“You must choose to trust Me or to worry.” A simple line from a simple devotion…for kids. Why is it that sometimes He has to speak to me in the most childlike ways for me to get it?
As that simple line appeared on my Twitter feed today, it spoke to something deep within me. And it was like a light bulb turned on. Do I trust or do I worry? Yesterday, I would have told you that I do both. I trust God to be who He says He will be. To provide. To lead. To guide and direct. To protect. To make a way. To heal. I pray about things. Then I worry about them…at least some of them. With my words, I say I trust. But in my heart I worry.

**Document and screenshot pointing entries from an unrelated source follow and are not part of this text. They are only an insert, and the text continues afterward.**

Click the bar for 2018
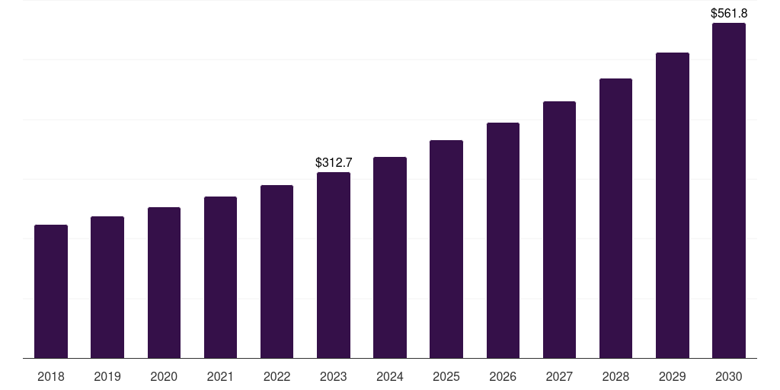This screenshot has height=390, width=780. click(x=51, y=292)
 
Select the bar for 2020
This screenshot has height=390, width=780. click(x=164, y=283)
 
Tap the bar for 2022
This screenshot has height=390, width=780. click(x=277, y=272)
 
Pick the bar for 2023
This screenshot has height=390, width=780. click(x=334, y=265)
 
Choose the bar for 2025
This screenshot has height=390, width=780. click(x=446, y=249)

Because you can do both…at the same time, right?
Today, it hit me. I can’t. I can’t do both at the same time. I can’t trust Him to move my mountain and worry about how it will move. I can’t trust him to provide then worry about where provision will come from. I can’t trust Him to come through then act on my own out of impatience.
If I truly trust Him, I cannot worry. If I worry, I don’t truly trust Him. It’s so hard to get my heart around that. In my head it makes sense. In my heart, where emotion runs deep, worry creeps in. Worry takes hold. And soon trust is just lip service.
Today my focus has been to take worry captive. Today I’ve made a choice. Today, when worry has started to creep in, I’ve reminded myself that trusting Him brings much more peace. I’ve reminded myself where my help comes from. I’ve reminded myself who holds me. Today I choose trust.